Constipation Nursing Care Plan Notes



Constipationcostiveness, or irregularity, is a condition of the digestive system in which a person experiences hard feces that are difficult to expel.Constipation

  • This usually happens because the colon absorbs too much water from the food. If the food moves through the gastro-intestinal tract too slowly, the colon may absorb too much water, resulting in feces that are dry and hard.
  • Defecation may be extremely painful, and in severe cases (fecal impaction) lead to symptoms of bowel obstruction.
Causes of constipation:
  • may be dietary
  • hormonal
  • anatomical a side effect of medications (e.g. some opiates)
  • or an illness or disorder.
Clinical Manifestations
  • Fewer than three bowel movements per week, abdominal distention, and pain and pressure
  • Decreased appetite, headache, fatigue, indigestion, sensation of incomplete emptying
  • Straining at stool; elimination of small volume of hard, dry stool
  • Complications such as hypertension, hemorrhoids and fissures, fecal impaction, and megacolon
Assessment and Diagnostic Methods
  • Diagnosis is based on history, physical examination, possibly a barium enema or sigmoidoscopy, stool for occult blood, anorectal manometry (pressure studies), defecography, and colonic transit studies.

Provided data

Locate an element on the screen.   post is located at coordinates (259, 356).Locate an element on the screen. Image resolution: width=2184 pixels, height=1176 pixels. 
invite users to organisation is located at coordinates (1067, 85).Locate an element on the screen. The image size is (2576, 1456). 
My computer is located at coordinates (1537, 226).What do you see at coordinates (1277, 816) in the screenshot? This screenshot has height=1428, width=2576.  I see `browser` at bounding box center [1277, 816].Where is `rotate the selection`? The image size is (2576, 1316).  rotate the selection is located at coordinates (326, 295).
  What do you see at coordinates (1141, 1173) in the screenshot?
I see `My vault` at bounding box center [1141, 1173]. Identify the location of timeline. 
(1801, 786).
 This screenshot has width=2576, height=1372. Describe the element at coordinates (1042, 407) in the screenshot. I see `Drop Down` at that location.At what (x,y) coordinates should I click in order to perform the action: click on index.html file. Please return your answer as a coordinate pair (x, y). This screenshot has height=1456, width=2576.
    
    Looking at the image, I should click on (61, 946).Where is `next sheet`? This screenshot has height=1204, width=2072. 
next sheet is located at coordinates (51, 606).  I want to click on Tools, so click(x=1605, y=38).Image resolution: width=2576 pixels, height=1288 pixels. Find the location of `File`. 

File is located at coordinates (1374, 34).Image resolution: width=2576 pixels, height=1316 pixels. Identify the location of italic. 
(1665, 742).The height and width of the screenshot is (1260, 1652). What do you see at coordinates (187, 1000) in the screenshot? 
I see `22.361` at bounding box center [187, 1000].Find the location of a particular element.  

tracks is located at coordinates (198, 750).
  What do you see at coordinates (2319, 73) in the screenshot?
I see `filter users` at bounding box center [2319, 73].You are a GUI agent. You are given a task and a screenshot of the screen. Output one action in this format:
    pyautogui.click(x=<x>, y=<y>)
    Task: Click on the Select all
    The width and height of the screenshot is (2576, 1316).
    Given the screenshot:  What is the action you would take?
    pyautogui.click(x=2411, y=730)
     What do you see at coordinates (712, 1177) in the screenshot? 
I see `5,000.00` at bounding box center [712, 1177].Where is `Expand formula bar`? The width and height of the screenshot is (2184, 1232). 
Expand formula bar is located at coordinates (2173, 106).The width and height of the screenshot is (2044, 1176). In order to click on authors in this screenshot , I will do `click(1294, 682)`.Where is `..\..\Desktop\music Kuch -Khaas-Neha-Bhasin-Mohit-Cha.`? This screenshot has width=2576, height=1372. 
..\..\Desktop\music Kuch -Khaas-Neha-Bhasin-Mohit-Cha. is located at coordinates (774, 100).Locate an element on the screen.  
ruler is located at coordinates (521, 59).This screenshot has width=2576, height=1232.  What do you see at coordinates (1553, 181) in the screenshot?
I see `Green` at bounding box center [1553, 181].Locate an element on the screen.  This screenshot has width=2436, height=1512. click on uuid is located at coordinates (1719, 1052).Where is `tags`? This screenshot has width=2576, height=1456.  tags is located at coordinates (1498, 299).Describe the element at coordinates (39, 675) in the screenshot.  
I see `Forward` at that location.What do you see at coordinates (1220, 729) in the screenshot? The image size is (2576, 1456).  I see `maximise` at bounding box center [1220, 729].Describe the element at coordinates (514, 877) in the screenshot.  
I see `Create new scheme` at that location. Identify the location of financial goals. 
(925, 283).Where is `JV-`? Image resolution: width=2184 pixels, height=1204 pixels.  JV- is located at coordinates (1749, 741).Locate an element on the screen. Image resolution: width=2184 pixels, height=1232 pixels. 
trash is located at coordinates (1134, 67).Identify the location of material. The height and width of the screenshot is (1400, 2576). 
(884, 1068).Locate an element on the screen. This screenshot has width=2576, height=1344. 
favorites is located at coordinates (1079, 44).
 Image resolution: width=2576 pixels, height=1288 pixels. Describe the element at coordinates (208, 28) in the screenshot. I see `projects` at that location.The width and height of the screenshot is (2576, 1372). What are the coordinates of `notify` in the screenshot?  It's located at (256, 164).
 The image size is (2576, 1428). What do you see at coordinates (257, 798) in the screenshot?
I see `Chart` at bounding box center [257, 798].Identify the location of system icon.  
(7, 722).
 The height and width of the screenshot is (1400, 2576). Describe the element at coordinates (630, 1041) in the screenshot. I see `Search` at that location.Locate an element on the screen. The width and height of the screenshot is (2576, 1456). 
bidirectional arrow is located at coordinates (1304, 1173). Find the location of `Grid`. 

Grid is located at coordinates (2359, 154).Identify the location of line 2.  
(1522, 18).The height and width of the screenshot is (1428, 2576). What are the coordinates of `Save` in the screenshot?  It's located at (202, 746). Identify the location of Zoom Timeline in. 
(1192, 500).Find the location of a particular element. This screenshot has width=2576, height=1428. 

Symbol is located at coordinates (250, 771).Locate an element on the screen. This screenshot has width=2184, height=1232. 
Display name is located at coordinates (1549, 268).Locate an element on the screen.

Problems and tasks
1/ Print the passage from the constipation care plan notes that begins at the words "Constipation Nursing Care" and stops after "dry and hard.".
2/ Write what comes next in the constipation care plan notes, picking up after their last sentence.
The records are separate material, not part of the constipation care plan notes.

Solved problems
1/
Constipation Nursing Care Plan Notes



Constipationcostiveness, or irregularity, is a condition of the digestive system in which a person experiences hard feces that are difficult to expel.Constipation

  • This usually happens because the colon absorbs too much water from the food. If the food moves through the gastro-intestinal tract too slowly, the colon may absorb too much water, resulting in feces that are dry and hard.

2/
  • Newer tests such as pelvic floor MRI may identify occult pelvic floor defects.


Medical Management
  • Treatment should target the underlying cause of constipation and aim to prevent recurrence, including education, bowel habit training, increased fiber and fluid intake, and judicious use of laxatives.
  • Discontinue laxative abuse; increase fluid intake; include fiber in diet; try biofeedback, exercise routine to strengthen abdominal muscles.
  • If laxative is necessary, use bulk-forming agents, saline and osmotic agents, lubricants, stimulants, or fecal softeners.
  • Specific medication therapy to increase intrinsic motor function (eg, cholinergics, cholinesterase inhibitors, or prokinetic agents).
Nursing Management
Use tact and respect with patient when talking about bowel habits and obtaining health history.

Note the following:

  • Onset and duration of constipation, current and past elimination patterns, patient’s expectation of normal bowel elimination, and lifestyle information (eg, exercise and activity level, occupation, food and fluid intake, and stress level).
  • Past medical and surgical history, current medications, history of laxative or enema use.
  • Report of any of the following: rectal pressure or fullness, abdominal pain, straining at defecation, and flatulence.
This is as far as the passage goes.